Perhaps Chinese cuisine doesn’t exist — but it’s delicious
Does Chinese cuisine exist? I’m not merely being provocative when I suggest … sort of.
Chinese food, as it’s perhaps better thought of, certainly exists.
But its diversity is as great as a continent’s, in that it’s actually hundreds if not thousands of cuisines.
Arguably, it’s tough to place ethnic Kazakh cuisine — think butter and horse intestines as staples — from the Xinjiang Uygur autonomous region in the same category as the saccharine fish of Jiangsu province’s Wuxi. They’re at least as different as Swedish versus Italian cuisines — or say, Ecuadorian food.
To be fair, that’s contrasting fare from the country’s northwestern grasslands and its southeastern river delta.
But within Jiangsu alone, Wuxi’s and Nanjing’s respective cuisines, for example, actually share little resemblance despite both being categorized as sucai under the widely used “eight-cuisines” model.
Wuxi’s fare is characterized by copious sugar and such aquaculture staples as blowfish and the “three whites” — white fish, white bait and white shrimp.
Not even 200 kilometers away, salted duck and duckblood soup are mainstays of Jiangsu’s capital.
As a friend from Nanjing recently put it, “They’re totally different.”
Another friend, from Wuxi, agreed.
That’s not to say the eightcuisines classification is wrong.
But it’s far from sufficient to describe the enormous and diverse country’s vast gastronomic landscape.
I’ve discovered while traveling through every province, municipality and autonomous region in China that the eight cuisines are far too broad to describe what people actually eat in different places.
For reasons experts debate, certain cuisines account for a disproportionate share of restaurant representation nationwide.

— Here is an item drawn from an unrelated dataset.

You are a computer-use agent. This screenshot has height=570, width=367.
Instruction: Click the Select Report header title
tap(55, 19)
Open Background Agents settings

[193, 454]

You’ll rarely need to go more than a few blocks to find a Sichuan, Hunan and Cantonese restaurant in any big Chinese city.
But you’d have to search a bit to find meals from Jiangxi, Qinghai or Hainan provinces.
Yet these places have produced distinctive cuisines that are just as sophisticated — and delicious — as those that have become icons of the national culinary scene.
One of my favorite things about visiting Hubei’s provincial capital, Wuhan, for instance, is the food.
Hubei’s cuisine is often placed under the broad xiangcai category associated with Hunan province’s cuisine.
But Hubei’s gastronomy is unique from Hunan’s. It’s generally saltier and less spicy, and more likely to be sour or deep-fried.
Again, while Hunanese restaurants abound nationwide, you’d have to hunt for a Hubei restaurant, even if both are technically xiangcai.
I was delighted when a Guizhou restaurant opened near my home years ago.
The province is one of my favorite places to eat.
But its dishes aren’t nearly as popular as those of neighboring Yunnan and Sichuan provinces.
The joint was typically pretty empty — perhaps because of a lack of brand recognition of Guizhou cuisine — and eventually shut down.
The book Chinese Cuisine Products 34-4 System released last month attempts to more precisely classify China’s cuisines.
The author, Liu Guangwei, addresses the complexity of Chinese food using a categorization system that accounts for various dimensions. Liu developed a taxonomy in which every dish can be rendered as a 19-digit code, like a barcode.
For instance, the first two digits represent the province. The last digit represents the season. Codifications in between indicate such dimensions as ingredients, cooking techniques and ethnicity.
This approach is useful at an academic level in how it — perhaps imperfectly — explores the question, “What is Chinese food?”
But, practically speaking, it doesn’t necessarily mean that, say, more of us outside the Guangxi Zhuang autonomous region will be more likely to sample “beer fish”, let alone understand the dish’s position in the greater concept of “Chinese cuisine” — to whatever extent that exists.